Some users may prefer for the IOC to be "sticky" and only be removed manually (nvme-cli or "blacklist=") or removed by a system reboot. They don't want for IOC connections to be removed unexpectedly on DLPE removal. This is where sticky-connections= comes into play.

sticky-connections= tells stacd whether to keep connections to IOC even if their DPLEs have been removed or the "controller=" entries in stacd.conf have been removed.

With sticky-connections=disabled (default).  stacd immediately disconnects from a previously connected IOC if the response to a Get DLP command no longer contains a DLPE matching that IOC or a "controller=" entry in stacd.conf is removed.

Ongoing I/O transactions will be terminated immediately as well. There is no way to tell what happens to the data being exchanged when such an abrupt termination happens. If a host was in the middle of writing to a storage subsystem, there is a good chance that incomplete and potentially corrupt data will be left on the remote storage.

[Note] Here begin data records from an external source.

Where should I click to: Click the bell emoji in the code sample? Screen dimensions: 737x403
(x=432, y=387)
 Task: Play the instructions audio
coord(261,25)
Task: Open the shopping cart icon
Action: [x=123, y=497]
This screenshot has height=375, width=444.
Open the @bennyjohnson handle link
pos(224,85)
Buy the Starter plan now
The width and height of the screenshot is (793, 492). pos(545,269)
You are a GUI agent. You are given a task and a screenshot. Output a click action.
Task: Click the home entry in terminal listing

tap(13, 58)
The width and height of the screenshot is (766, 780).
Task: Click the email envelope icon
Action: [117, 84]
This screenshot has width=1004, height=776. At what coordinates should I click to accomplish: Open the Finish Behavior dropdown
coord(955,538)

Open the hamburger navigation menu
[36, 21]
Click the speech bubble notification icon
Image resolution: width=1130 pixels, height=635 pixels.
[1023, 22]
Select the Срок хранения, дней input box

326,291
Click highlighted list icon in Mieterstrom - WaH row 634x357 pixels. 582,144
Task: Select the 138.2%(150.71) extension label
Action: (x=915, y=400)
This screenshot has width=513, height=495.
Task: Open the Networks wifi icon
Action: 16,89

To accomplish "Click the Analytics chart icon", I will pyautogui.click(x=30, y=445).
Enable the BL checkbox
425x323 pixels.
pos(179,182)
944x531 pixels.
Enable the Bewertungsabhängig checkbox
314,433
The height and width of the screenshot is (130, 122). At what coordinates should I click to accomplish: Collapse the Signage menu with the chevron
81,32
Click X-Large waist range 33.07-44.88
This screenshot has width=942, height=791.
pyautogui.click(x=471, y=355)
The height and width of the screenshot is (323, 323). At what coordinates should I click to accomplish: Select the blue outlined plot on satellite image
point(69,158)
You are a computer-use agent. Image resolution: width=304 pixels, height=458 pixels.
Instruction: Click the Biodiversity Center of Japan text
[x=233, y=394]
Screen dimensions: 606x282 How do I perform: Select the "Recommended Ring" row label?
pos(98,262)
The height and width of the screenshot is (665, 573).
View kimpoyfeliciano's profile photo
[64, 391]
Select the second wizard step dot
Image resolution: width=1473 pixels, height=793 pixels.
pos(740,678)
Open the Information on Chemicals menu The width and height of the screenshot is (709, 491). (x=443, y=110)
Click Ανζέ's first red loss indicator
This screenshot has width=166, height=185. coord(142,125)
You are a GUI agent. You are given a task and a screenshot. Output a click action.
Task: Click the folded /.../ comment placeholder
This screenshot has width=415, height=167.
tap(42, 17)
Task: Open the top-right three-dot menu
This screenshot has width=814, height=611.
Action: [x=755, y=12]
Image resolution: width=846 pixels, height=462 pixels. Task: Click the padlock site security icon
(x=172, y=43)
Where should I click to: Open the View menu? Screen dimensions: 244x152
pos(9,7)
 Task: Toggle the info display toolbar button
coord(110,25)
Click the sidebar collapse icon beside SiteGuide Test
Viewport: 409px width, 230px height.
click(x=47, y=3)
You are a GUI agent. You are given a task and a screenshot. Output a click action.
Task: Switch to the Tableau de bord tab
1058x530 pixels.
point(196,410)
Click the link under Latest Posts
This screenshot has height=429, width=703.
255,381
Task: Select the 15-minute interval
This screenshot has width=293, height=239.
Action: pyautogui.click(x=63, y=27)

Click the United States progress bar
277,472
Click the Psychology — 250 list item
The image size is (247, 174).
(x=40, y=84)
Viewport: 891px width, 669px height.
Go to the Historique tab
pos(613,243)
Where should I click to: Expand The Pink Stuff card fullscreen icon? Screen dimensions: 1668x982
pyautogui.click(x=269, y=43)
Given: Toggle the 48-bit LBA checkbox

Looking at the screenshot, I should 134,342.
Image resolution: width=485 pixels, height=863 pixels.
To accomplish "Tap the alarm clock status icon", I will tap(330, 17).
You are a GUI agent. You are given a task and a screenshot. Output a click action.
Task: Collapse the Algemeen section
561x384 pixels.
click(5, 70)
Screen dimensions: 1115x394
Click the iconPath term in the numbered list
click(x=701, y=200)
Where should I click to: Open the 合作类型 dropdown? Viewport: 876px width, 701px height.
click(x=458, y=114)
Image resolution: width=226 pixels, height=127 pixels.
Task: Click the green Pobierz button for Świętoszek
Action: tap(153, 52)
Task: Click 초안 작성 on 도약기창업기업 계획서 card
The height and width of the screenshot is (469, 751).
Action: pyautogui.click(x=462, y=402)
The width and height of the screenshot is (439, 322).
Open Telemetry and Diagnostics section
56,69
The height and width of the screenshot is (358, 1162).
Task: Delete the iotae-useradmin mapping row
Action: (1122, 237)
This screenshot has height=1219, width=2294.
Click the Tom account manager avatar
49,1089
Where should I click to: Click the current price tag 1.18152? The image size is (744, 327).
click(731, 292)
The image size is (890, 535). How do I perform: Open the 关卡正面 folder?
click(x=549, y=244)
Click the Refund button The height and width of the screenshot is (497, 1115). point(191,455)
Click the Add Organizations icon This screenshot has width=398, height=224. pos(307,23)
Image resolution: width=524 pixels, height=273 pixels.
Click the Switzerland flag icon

NOTE This mode implies that nvme-stas will only allow Manually Configured or Automatically Configured IOC connections to exist. Externally Configured connections using nvme-cli that do not match any Manual Config (stacd.conf) or Automatic Config (DLPEs) will get deleted immediately by stacd.

With sticky-connections=enabled stacd does not disconnect from IOCs when a DPLE is removed or a "controller=" entry is removed from stacd.conf. Instead, users can issue the nvme-cli command "nvme disconnect", add a "blacklist=" entry to stacd.conf, or wait until the next system reboot at which time all connections will be removed.

[Controllers] section

The following options are available in the "[Controllers]" section:

controller=

Controllers are specified with the "controller" option. This option may be specified more than once to specify more than one controller. The format is one line per Controller composed of a series of fields separated by semi-colons as follows:

controller=transport=[trtype];traddr=[traddr];trsvcid=[trsvcid];host-traddr=[traddr],host-iface=[iface];nqn=[nqn]
                

Fields

transport=

This is a mandatory field that specifies the network fabric being used for a NVMe-over-Fabrics network. Current "trtype" values understood are:

Table 2. Transport type

trtypeDefinition
rdma The network fabric is an rdma network (RoCE, iWARP, Infiniband, basic rdma, etc)
fc The network fabric is a Fibre Channel network.
tcp The network fabric is a TCP/IP network.
loop Connect to a NVMe over Fabrics target on the local host

traddr=

This is a mandatory field that specifies the network address of the Controller. For transports using IP addressing (e.g. rdma) this should be an IP-based address (ex. IPv4, IPv6). It could also be a resolvable host name (e.g. localhost).

trsvcid=

This is an optional field that specifies the transport service id. For transports using IP addressing (e.g. rdma, tcp) this field is the port number.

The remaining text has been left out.